▶ [SHORT EXERCISE A] Swap "icon" for "symbol" in the entries, starting with the line containing "Viewport: 1846px width, 770px" and going on through the line containing "pos(101,284)". Give those lines back with everything else unchanged.

------------------------------------

You can generate phone numbers with embedded DTMF codes - including pause and wait.
For example `<a href="tel:+447700900000,12#">` will pre-fill the dialler with that number. After dialling, it will pause for a few seconds then sent DTMF 1 2 #.
You can make it slightly interactive with the "wait" command. For example `<a href="tel:+447700900000;#9">`. The semicolon should* give the user a prompt asking them if they want to send the DTMF `#9`.
Of course, this is no use if the app is to be used interactively. But if you know that you need to send a predefined sequence, it is useful.
Is there a spec for these anywhere? the , and ; specifically.
This sounds like it exactly solves a problem I have in automating interaction with my phone carrier's IVR interface for adding billing credit. Each of the delays are different, but predictable, and the whole process is about 30 seconds long.
yes, this is particularly useful !
but sadly yep, the app needs to be interactive as it's basically users controlling their phone using their pc, and a much bigger screen :)
I imagine the requirement to be the default phone app is in part to prevent rogue apps from colluding with rogue expensive-toll-services to place calls to them without the user's authorization.

------------------------------------

▶ [SHORT EXERCISE B] In the text on DTMF codes in phone links, what should the semicolon in a tel: link do?

▶ [RAW DATA]
------------------------------------

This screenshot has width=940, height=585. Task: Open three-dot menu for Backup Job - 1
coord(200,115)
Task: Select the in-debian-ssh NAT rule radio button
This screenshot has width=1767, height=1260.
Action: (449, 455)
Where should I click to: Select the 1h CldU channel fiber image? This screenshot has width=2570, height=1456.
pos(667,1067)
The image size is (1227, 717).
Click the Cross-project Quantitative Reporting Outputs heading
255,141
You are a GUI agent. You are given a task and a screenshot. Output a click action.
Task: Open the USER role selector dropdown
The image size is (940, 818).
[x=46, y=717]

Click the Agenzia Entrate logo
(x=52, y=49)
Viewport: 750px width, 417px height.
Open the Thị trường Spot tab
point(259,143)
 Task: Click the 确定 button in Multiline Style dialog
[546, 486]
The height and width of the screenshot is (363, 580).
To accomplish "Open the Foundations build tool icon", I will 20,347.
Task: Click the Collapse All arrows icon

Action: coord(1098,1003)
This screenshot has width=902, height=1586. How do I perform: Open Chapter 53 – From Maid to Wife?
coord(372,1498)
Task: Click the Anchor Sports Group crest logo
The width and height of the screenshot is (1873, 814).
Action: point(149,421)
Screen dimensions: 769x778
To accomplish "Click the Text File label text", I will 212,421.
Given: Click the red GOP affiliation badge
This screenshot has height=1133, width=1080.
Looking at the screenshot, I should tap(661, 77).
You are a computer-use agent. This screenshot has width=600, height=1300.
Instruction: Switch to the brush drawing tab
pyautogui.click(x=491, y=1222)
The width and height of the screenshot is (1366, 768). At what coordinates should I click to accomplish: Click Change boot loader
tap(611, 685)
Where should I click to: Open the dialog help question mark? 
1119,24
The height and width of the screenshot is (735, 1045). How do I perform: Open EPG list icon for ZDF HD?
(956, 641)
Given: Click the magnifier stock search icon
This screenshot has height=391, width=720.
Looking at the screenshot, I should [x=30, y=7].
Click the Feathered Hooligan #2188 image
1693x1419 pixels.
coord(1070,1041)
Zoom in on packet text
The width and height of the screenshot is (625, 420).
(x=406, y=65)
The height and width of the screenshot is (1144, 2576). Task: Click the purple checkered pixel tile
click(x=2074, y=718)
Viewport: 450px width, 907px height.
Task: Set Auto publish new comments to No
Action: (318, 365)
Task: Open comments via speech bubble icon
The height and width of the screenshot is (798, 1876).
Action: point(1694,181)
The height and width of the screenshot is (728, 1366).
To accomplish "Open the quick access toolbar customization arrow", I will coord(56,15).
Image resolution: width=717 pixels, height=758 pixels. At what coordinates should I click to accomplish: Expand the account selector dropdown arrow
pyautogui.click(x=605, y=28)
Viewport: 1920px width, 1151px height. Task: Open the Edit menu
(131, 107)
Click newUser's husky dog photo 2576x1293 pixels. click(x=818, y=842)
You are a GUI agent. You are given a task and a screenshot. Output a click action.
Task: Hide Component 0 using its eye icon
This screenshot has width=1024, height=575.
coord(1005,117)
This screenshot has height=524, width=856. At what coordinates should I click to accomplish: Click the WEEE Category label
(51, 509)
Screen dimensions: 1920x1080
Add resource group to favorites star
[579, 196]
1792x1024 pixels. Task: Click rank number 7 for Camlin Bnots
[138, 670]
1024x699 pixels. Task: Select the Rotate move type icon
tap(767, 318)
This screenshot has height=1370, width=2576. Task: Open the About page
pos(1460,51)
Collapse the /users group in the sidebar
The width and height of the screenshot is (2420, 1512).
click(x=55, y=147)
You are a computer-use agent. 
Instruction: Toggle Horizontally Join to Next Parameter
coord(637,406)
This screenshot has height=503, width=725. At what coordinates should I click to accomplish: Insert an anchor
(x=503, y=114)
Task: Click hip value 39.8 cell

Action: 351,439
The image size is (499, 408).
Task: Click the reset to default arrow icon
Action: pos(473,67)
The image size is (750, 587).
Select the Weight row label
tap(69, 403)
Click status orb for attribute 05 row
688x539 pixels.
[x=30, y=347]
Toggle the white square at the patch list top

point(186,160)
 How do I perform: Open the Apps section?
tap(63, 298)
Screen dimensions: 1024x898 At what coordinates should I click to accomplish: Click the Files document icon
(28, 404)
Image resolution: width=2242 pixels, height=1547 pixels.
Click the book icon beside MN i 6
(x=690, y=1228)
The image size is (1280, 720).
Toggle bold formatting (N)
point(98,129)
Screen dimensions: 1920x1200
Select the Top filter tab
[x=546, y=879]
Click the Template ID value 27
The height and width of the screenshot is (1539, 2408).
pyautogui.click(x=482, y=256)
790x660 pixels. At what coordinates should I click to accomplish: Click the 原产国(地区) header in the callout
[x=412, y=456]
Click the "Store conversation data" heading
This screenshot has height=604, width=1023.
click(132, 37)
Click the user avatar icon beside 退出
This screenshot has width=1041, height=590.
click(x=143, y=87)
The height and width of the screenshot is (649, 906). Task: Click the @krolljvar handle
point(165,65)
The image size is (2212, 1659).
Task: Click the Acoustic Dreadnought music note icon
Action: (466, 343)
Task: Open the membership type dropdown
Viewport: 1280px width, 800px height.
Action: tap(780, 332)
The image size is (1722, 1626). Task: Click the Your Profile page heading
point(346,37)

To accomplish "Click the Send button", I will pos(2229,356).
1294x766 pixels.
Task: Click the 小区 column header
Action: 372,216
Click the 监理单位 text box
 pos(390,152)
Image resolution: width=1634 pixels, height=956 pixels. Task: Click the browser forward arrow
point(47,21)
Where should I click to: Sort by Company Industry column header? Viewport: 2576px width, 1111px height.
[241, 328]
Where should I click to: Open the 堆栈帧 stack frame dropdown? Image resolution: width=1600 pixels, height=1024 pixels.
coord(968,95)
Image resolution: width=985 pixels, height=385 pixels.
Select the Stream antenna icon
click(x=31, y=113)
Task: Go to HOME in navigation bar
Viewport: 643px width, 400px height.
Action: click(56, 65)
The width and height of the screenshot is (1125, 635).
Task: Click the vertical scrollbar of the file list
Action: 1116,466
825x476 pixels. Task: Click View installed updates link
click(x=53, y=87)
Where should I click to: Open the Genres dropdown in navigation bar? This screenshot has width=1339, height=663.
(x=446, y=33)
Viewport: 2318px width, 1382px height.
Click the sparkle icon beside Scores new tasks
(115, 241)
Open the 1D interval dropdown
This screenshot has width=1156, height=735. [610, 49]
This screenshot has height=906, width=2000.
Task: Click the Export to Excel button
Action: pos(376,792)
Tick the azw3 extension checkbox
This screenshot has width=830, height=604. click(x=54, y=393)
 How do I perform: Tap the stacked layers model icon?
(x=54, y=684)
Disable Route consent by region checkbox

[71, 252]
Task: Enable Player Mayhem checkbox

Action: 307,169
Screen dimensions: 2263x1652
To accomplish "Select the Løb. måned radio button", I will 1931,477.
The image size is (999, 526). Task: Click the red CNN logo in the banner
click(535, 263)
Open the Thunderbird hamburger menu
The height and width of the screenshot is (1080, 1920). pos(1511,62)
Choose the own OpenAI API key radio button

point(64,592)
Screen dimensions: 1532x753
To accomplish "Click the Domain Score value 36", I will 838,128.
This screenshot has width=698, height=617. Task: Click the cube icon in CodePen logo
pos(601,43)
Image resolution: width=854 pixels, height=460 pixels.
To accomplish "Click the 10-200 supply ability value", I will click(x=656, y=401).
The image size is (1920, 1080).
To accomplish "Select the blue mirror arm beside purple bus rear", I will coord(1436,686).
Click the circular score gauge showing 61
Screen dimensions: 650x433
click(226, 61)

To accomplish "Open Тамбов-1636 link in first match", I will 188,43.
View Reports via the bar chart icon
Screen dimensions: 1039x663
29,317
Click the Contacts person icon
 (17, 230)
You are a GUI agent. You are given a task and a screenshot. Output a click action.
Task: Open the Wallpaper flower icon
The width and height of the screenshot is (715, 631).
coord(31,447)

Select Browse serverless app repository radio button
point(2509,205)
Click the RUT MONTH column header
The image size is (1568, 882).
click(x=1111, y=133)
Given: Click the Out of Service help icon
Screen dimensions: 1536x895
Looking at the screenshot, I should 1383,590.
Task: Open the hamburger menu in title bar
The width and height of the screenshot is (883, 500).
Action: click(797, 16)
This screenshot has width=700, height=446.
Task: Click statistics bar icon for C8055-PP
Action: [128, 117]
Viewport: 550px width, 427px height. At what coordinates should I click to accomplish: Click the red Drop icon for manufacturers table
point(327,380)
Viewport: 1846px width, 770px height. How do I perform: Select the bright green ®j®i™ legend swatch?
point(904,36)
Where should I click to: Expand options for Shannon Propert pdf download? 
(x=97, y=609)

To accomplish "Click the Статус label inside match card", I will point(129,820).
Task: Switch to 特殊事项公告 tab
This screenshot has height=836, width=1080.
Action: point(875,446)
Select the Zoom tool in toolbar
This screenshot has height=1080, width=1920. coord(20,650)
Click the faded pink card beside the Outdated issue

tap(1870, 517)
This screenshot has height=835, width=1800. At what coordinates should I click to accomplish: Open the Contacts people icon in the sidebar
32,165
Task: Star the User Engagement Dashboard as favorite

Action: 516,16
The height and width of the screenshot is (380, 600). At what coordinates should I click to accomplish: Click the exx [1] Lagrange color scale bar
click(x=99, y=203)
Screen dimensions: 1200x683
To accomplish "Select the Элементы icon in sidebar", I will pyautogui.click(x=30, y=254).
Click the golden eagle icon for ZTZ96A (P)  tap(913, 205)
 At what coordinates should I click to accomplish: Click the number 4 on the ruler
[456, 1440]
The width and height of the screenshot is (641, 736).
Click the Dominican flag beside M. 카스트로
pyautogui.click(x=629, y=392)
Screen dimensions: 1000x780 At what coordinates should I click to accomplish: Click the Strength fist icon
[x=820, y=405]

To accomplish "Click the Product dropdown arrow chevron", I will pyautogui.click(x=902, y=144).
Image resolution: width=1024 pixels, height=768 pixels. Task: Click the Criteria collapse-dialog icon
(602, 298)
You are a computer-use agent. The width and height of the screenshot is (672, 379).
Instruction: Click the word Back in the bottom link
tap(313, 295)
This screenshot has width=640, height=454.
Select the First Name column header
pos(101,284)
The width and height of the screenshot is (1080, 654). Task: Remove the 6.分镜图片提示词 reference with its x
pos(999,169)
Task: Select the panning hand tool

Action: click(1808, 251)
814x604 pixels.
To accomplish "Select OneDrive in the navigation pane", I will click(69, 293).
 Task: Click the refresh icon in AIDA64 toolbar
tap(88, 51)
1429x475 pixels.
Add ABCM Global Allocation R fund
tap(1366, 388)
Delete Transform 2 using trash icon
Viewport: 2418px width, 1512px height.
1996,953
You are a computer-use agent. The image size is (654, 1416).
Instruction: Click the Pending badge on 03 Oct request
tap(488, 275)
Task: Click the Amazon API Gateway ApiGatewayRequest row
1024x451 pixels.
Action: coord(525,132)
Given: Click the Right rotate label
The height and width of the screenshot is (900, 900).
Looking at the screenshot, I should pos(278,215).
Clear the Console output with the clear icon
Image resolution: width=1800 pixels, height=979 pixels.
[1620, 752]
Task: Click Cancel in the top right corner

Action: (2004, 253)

------------------------------------

▶ [WORKED SOLUTION A]
Viewport: 1846px width, 770px height. How do I perform: Select the bright green ®j®i™ legend swatch?
point(904,36)
Where should I click to: Expand options for Shannon Propert pdf download? 
(x=97, y=609)

To accomplish "Click the Статус label inside match card", I will point(129,820).
Task: Switch to 特殊事项公告 tab
This screenshot has height=836, width=1080.
Action: point(875,446)
Select the Zoom tool in toolbar
This screenshot has height=1080, width=1920. coord(20,650)
Click the faded pink card beside the Outdated issue

tap(1870, 517)
This screenshot has height=835, width=1800. At what coordinates should I click to accomplish: Open the Contacts people symbol in the sidebar
32,165
Task: Star the User Engagement Dashboard as favorite

Action: 516,16
The height and width of the screenshot is (380, 600). At what coordinates should I click to accomplish: Click the exx [1] Lagrange color scale bar
click(x=99, y=203)
Screen dimensions: 1200x683
To accomplish "Select the Элементы symbol in sidebar", I will pyautogui.click(x=30, y=254).
Click the golden eagle symbol for ZTZ96A (P)  tap(913, 205)
 At what coordinates should I click to accomplish: Click the number 4 on the ruler
[456, 1440]
The width and height of the screenshot is (641, 736).
Click the Dominican flag beside M. 카스트로
pyautogui.click(x=629, y=392)
Screen dimensions: 1000x780 At what coordinates should I click to accomplish: Click the Strength fist symbol
[x=820, y=405]

To accomplish "Click the Product dropdown arrow chevron", I will pyautogui.click(x=902, y=144).
Image resolution: width=1024 pixels, height=768 pixels. Task: Click the Criteria collapse-dialog symbol
(602, 298)
You are a computer-use agent. The width and height of the screenshot is (672, 379).
Instruction: Click the word Back in the bottom link
tap(313, 295)
This screenshot has width=640, height=454.
Select the First Name column header
pos(101,284)

▶ [WORKED SOLUTION B] It should give the user a prompt asking whether they want to send the DTMF code that follows it.